Si l’un des accusés est arrêté en franchissant une frontière, là encore, l’extradition n’ira pas de soi : le dossier devra être également examiné par la défense du prévenu mis en garde à vue. Et le résultat n’est en rien garanti : en 2019, les tribunaux français se sont par exemple prononcés contre l’extradition de Belhassen Trabelsi, l’un des beaux-frères de l’ancien président Ben Ali. Il avait été arrêté dans le sud de la France pour des délits commis dans l’Hexagone et la Tunisie le réclamait elle aussi, car il y avait été condamné par contumace.

Le passif tunisien en matière de maltraitance lors de la détention, dénoncée par le Conseil des droits de l’homme des Nations unies, et les arrestations politiques arbitraires épinglées par la Cour africaine des droits de l’homme et des peuples ne joueront pas en faveur de l’extradition. Tout comme l’existence de la peine de mort dans le pays. Des précédents démontrent d’ailleurs que les demandes d’extradition ne sont pas toujours suivies d’effet : l’ancien président tunisien Moncef Marzouki, poursuivi par l’État tunisien en 2021 pour atteinte aux intérêts nationaux suite à des propos concernant le report du Sommet de la Francophonie, n’a jamais été inquiété. Pas plus que Ben Ali lui-même, contre lequel, selon les avocats, 70 mandats d’amener avaient été émis sans résultat entre 2012 et son décès, en 2019.
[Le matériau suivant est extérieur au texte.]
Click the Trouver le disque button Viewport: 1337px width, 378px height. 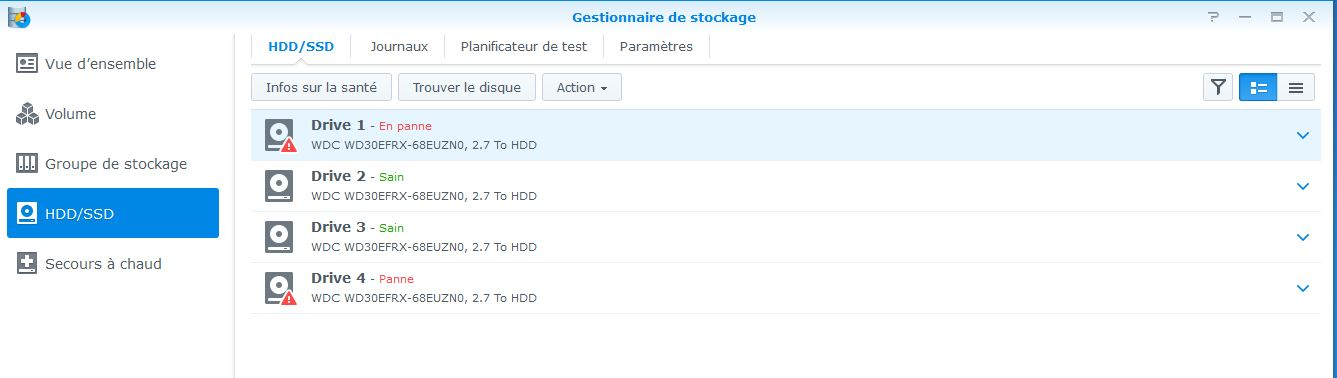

Interrogé par Jeune Afrique, un conseil du comité de défense des détenus politiques estime que les mandats d’amener lancés par la justice tunisienne ne donneront rien. Les magistrats auront simplement fait ce qui est en leur pouvoir. Mais, précise le défenseur, « si les accusations restent aussi minces qu’actuellement et que certains des douze ne peuvent être entendus, il faudra alors que ceux qui sont actuellement en détention préventive bénéficient du doute et soient relaxés ».
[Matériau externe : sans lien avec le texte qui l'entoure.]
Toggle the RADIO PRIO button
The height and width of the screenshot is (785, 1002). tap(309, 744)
Sauvés par le doute, les opposants emprisonnés pourraient aussi l’être en raison d’un vice de forme. C’est en tout cas ce que soutiennent certains juristes en se basant sur le cas de Bettino Craxi, ancien président du Conseil Italien. En exil en Tunisie depuis 1994, celui-ci avait été jugé dans des affaires de financements illégaux du parti socialiste italien, dont il était secrétaire général, mais n’a jamais pu être extradé en raison d’un détail : l’Italie réclamait « Bettino Craxi, président du Conseil ». Or en Tunisie, le dénommé Bettino Craxi était enregistré comme président du directoire d’une holding économique, avec qualité de commerçant. Une affaire devenue un cas d’école dans la jurisprudence du pays.